*Directions for this task:* Consider each line of the material below and note whether it holds "target". State how many do, and nothing else.

*Source data:*
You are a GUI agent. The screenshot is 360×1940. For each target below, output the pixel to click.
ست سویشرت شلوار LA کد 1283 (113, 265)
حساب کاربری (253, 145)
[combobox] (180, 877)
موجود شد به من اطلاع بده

---

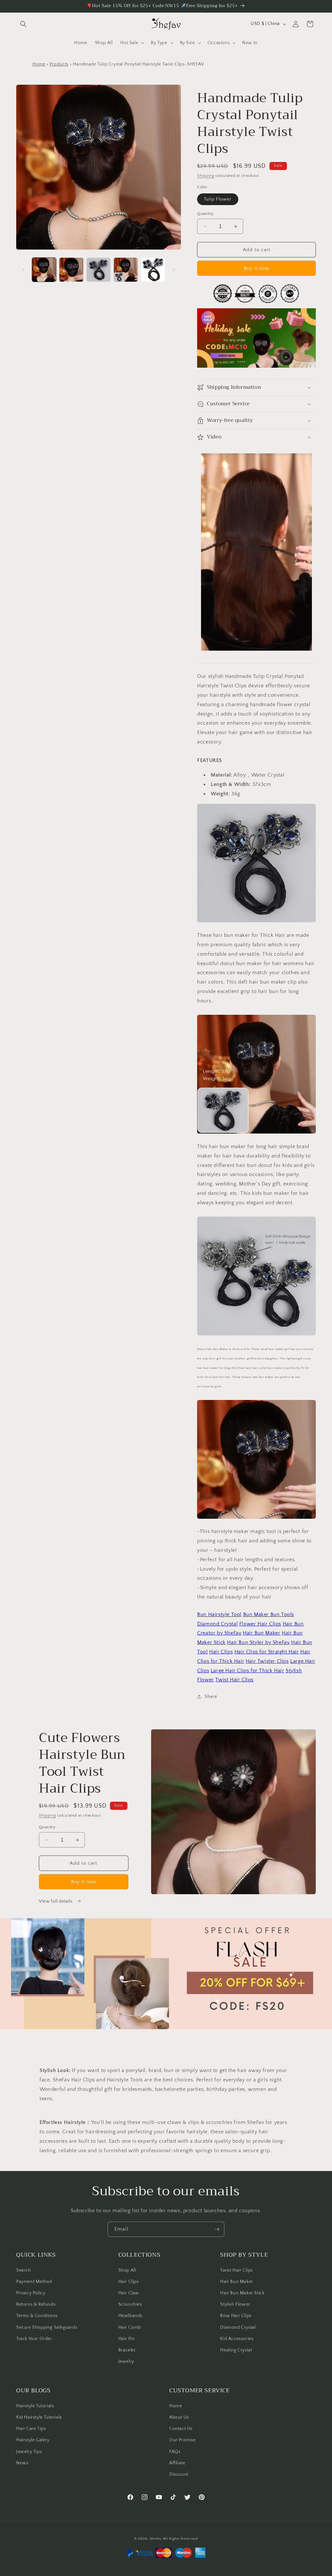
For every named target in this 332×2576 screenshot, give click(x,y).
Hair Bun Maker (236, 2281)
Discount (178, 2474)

*Output for this task:* 2